There are positive signs in the ad market, however, particularly out of critical categories such as autos and financial services. What is more, television spending appears to be recovering faster than magazines, newspapers, billboards or radio.

“When you look at advertising, I’m very bullish on TV and cable advertising. The notion that everything goes to the Internet is naive,” said Matthew Harrigan, an analyst with Wunderlich Securities. “That being said, you can’t get around the reality. People are still nervous about 2011.”

Beyond advertising, U.S. box office revenues were slightly better for the media business in the third quarter, rising about 5 percent from a year ago, according to Michael Nathanson, an analyst with Nomura Securities.

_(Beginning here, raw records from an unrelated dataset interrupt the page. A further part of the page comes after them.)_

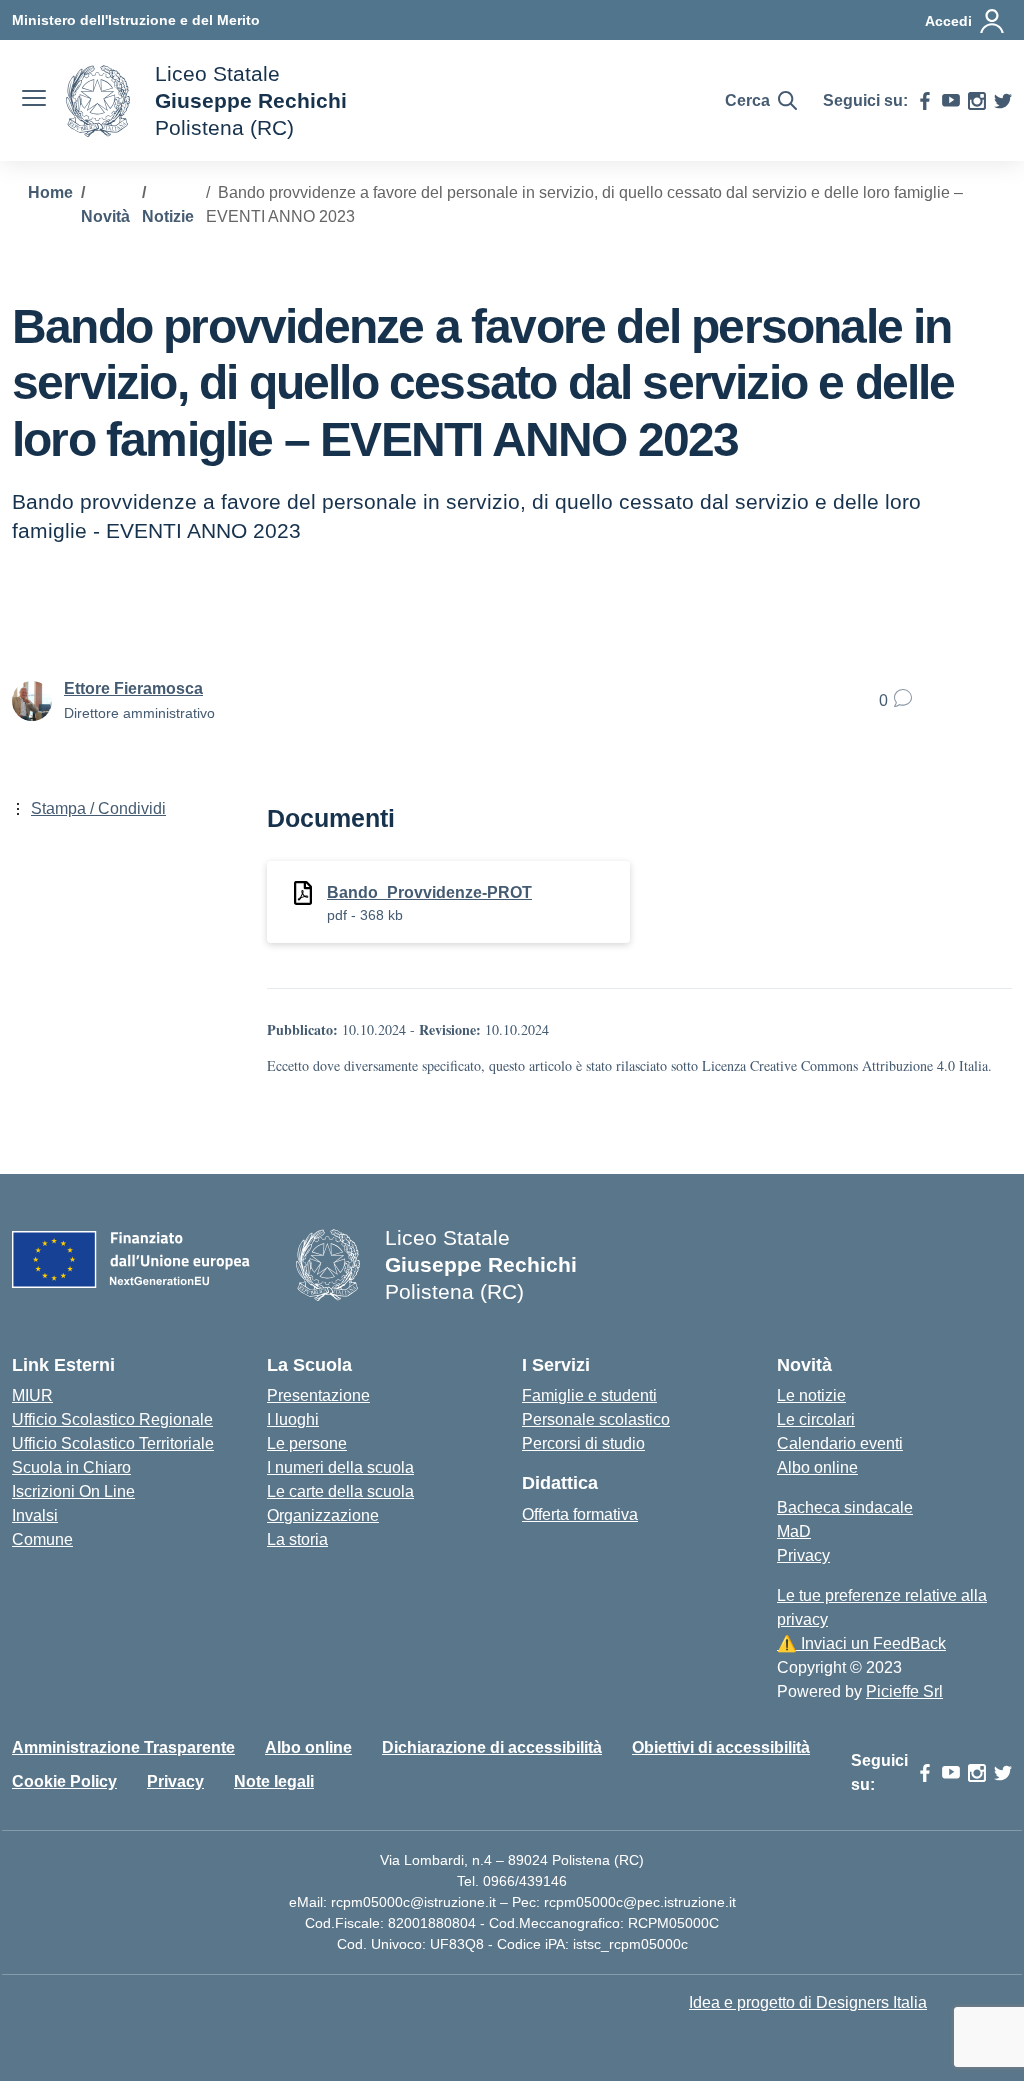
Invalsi (35, 1515)
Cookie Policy (64, 1781)
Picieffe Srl (904, 1691)
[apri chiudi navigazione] (34, 101)
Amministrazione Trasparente (123, 1747)
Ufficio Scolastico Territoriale (113, 1443)
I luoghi (293, 1419)
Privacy (803, 1555)
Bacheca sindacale (845, 1507)
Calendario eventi (840, 1443)
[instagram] (977, 101)
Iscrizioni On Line (73, 1491)
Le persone (307, 1443)
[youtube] (951, 101)
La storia (297, 1539)
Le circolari (816, 1419)
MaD (794, 1531)
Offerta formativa (580, 1514)
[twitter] (1003, 101)
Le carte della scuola (340, 1491)
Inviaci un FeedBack (861, 1643)
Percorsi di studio (583, 1443)
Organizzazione (323, 1515)
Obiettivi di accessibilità (721, 1747)
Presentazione (318, 1395)
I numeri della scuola (340, 1467)
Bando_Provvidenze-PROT (429, 892)
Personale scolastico (596, 1419)
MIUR (32, 1395)
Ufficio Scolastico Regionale (112, 1419)
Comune (42, 1539)
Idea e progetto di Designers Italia (808, 2002)
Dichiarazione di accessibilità (492, 1747)
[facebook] (925, 101)
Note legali (274, 1781)
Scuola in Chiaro (71, 1467)
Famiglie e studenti (589, 1395)
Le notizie (811, 1395)
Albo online (817, 1467)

While Disney, with the strength of “Toy Story 3” will be one of the winners, News Corp’s studio results could be vulnerable after so-so performances “The A-Team and “Knight and Day” over the summer.

Home entertainment will again be a trouble spot for the media companies, with DVD sales in a long decline. Here, again, Disney should be the bright spot with strong sales of “Iron Man 2,” making it the exception in a quarter when Nathanson expects all of the other studios to post lower home video sales.

Overall, according to Thomson Reuters I/B/E/S, Disney is expected to post earnings of 47 cents a share on revenue of $9.97 billion; News Corp is expected to earn 24 cents a share on revenue of $7.42 billion; CBS is looking at earnings of 31 cents a share on revenue of $3.36 billion; Time Warner is forecast to earn 54 cents a share of $6.41 billion in revenue; and Viacom is likely to post earnings of 69 cents a share on revenue of $3.29 billion.